--- START ---

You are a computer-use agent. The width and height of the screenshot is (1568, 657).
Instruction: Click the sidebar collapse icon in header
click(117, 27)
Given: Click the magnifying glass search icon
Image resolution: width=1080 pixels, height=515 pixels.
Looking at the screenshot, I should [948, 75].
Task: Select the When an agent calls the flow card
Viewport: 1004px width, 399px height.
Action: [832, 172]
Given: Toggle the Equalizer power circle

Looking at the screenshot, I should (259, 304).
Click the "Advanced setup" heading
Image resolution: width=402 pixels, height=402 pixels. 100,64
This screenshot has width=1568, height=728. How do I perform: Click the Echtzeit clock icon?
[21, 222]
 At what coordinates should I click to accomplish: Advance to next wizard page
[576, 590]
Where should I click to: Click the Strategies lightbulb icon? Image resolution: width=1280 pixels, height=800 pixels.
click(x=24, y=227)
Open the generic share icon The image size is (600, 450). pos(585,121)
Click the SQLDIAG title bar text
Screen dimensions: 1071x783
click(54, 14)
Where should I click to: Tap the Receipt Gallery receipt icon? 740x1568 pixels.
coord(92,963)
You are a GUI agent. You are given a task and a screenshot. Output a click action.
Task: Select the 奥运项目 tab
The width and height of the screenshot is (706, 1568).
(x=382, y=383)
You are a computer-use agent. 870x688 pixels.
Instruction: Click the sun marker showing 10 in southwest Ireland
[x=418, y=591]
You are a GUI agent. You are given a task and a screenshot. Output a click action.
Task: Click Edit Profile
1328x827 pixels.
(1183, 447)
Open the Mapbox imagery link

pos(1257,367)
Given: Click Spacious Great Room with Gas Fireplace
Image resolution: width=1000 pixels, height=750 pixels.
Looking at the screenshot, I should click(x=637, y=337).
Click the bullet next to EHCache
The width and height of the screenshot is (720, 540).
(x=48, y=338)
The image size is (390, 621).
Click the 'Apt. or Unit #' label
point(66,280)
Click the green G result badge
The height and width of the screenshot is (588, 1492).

--- END ---

Instructions for the task
Line by line, repeat the listing exactly as written.

The completed task
You are a computer-use agent. The width and height of the screenshot is (1568, 657).
Instruction: Click the sidebar collapse icon in header
click(117, 27)
Given: Click the magnifying glass search icon
Image resolution: width=1080 pixels, height=515 pixels.
Looking at the screenshot, I should [948, 75].
Task: Select the When an agent calls the flow card
Viewport: 1004px width, 399px height.
Action: [832, 172]
Given: Toggle the Equalizer power circle

Looking at the screenshot, I should (259, 304).
Click the "Advanced setup" heading
Image resolution: width=402 pixels, height=402 pixels. 100,64
This screenshot has width=1568, height=728. How do I perform: Click the Echtzeit clock icon?
[21, 222]
 At what coordinates should I click to accomplish: Advance to next wizard page
[576, 590]
Where should I click to: Click the Strategies lightbulb icon? Image resolution: width=1280 pixels, height=800 pixels.
click(x=24, y=227)
Open the generic share icon The image size is (600, 450). pos(585,121)
Click the SQLDIAG title bar text
Screen dimensions: 1071x783
click(54, 14)
Where should I click to: Tap the Receipt Gallery receipt icon? 740x1568 pixels.
coord(92,963)
You are a GUI agent. You are given a task and a screenshot. Output a click action.
Task: Select the 奥运项目 tab
The width and height of the screenshot is (706, 1568).
(x=382, y=383)
You are a computer-use agent. 870x688 pixels.
Instruction: Click the sun marker showing 10 in southwest Ireland
[x=418, y=591]
You are a GUI agent. You are given a task and a screenshot. Output a click action.
Task: Click Edit Profile
1328x827 pixels.
(1183, 447)
Open the Mapbox imagery link

pos(1257,367)
Given: Click Spacious Great Room with Gas Fireplace
Image resolution: width=1000 pixels, height=750 pixels.
Looking at the screenshot, I should click(x=637, y=337).
Click the bullet next to EHCache
The width and height of the screenshot is (720, 540).
(x=48, y=338)
The image size is (390, 621).
Click the 'Apt. or Unit #' label
point(66,280)
Click the green G result badge
The height and width of the screenshot is (588, 1492).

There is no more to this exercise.